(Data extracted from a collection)
=== Begin Enclosure ===

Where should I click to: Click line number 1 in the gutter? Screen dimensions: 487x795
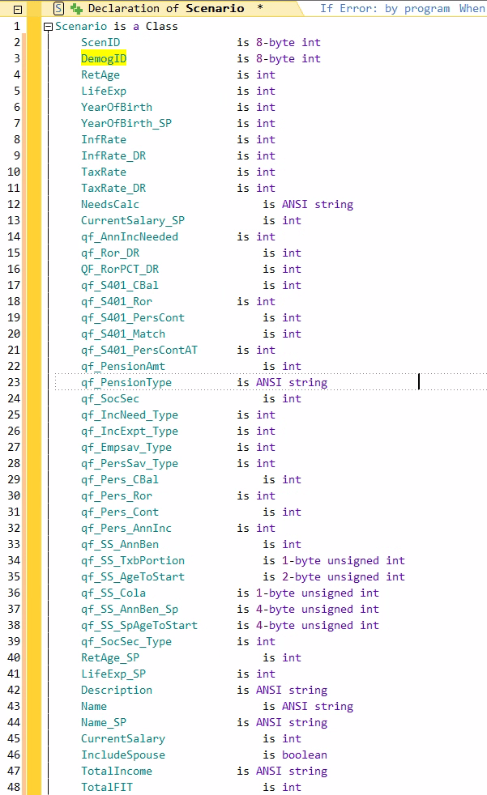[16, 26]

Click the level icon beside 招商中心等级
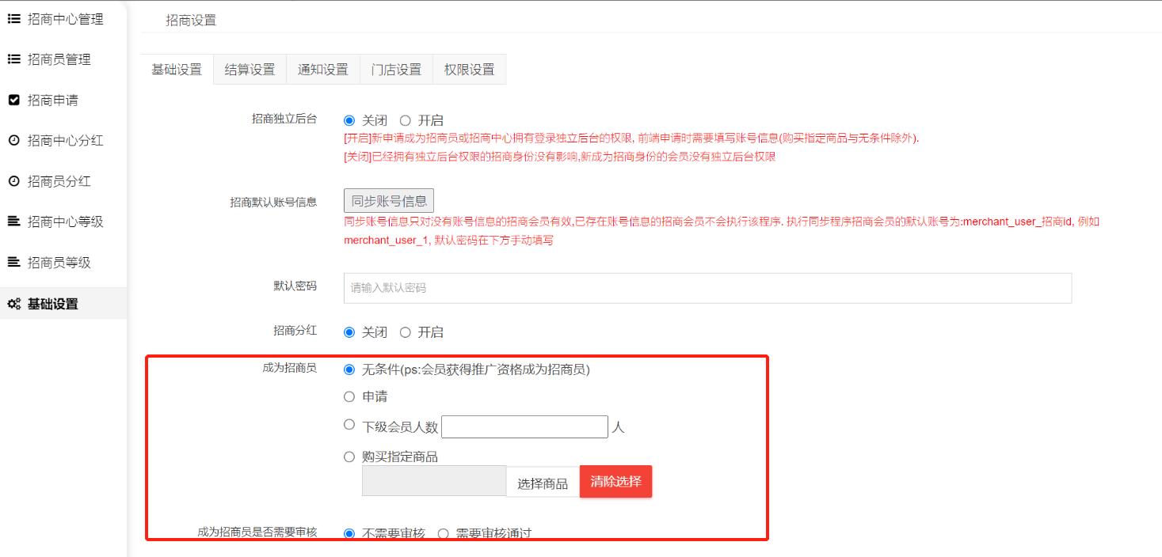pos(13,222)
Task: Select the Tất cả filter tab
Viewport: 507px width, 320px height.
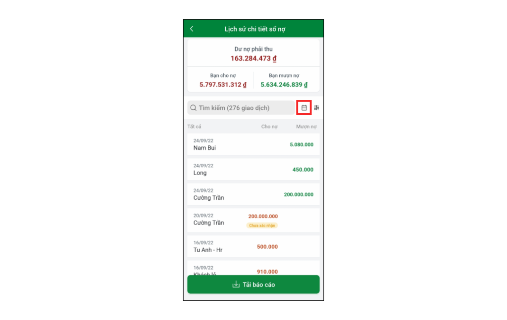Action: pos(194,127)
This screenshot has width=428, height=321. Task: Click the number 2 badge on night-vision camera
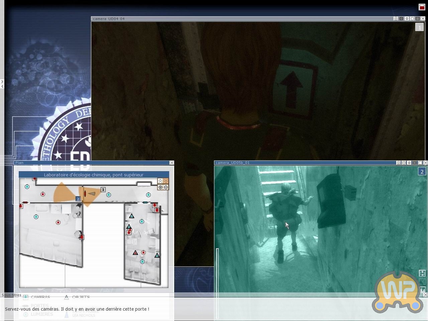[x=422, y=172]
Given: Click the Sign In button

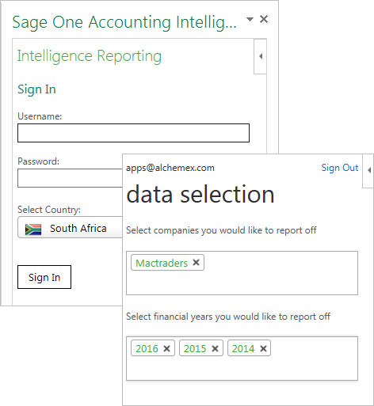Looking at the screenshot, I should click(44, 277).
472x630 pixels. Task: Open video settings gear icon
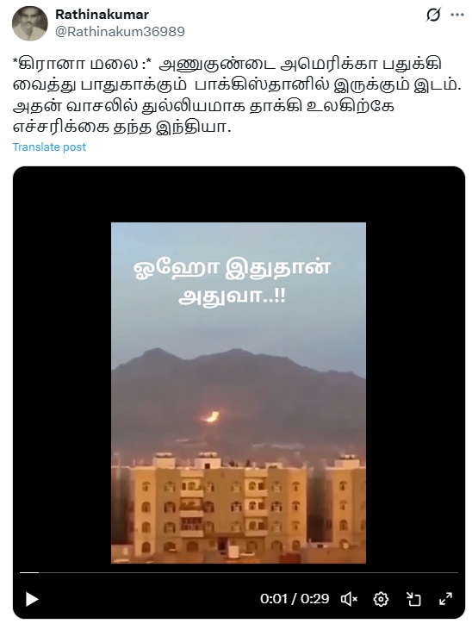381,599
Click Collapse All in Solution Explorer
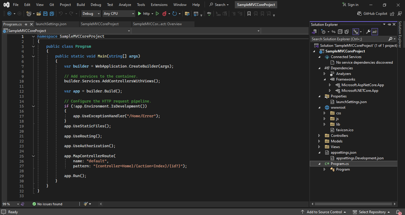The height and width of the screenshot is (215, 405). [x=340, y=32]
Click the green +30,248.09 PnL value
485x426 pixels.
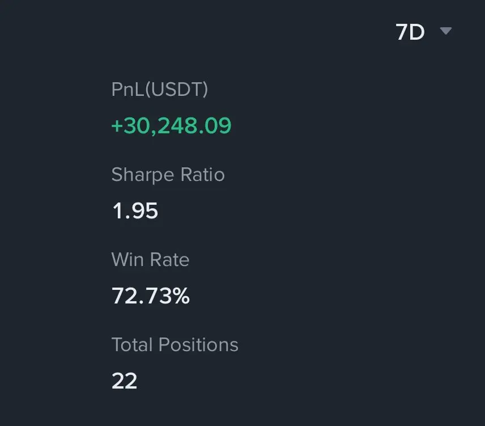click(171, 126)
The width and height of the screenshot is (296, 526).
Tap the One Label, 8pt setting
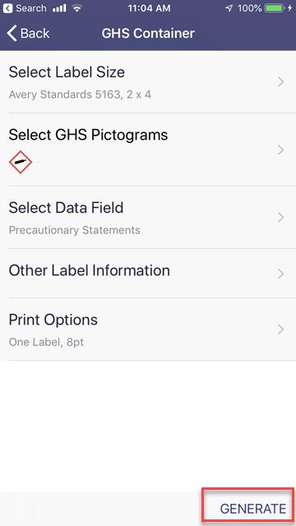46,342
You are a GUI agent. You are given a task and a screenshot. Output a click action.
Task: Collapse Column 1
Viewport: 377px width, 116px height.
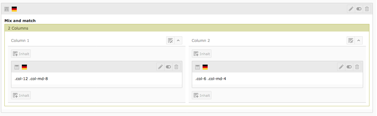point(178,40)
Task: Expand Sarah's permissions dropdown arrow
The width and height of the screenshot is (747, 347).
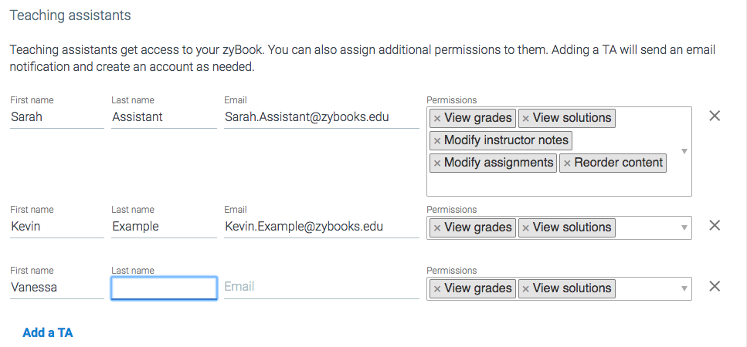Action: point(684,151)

=== End Enclosure ===

• [Your goal]
Each record must be quoted in full and exactly. Do not include the pictures.

• [Written reply]
Where should I click to: Click line number 1 in the gutter? Screen dimensions: 487x795
[16, 26]

Click the level icon beside 招商中心等级
pos(13,222)
Task: Select the Tất cả filter tab
Viewport: 507px width, 320px height.
Action: pos(194,127)
This screenshot has width=428, height=321. Task: Click the number 2 badge on night-vision camera
[x=422, y=172]
Given: Click the Sign In button

Looking at the screenshot, I should click(44, 277).
472x630 pixels. Task: Open video settings gear icon
381,599
Click Collapse All in Solution Explorer
The height and width of the screenshot is (215, 405). [x=340, y=32]
Click the green +30,248.09 PnL value
485x426 pixels.
click(171, 126)
The width and height of the screenshot is (296, 526).
Tap the One Label, 8pt setting
46,342
You are a GUI agent. You are given a task and a screenshot. Output a click action.
Task: Collapse Column 1
Viewport: 377px width, 116px height.
point(178,40)
Task: Expand Sarah's permissions dropdown arrow
The width and height of the screenshot is (747, 347).
Action: point(684,151)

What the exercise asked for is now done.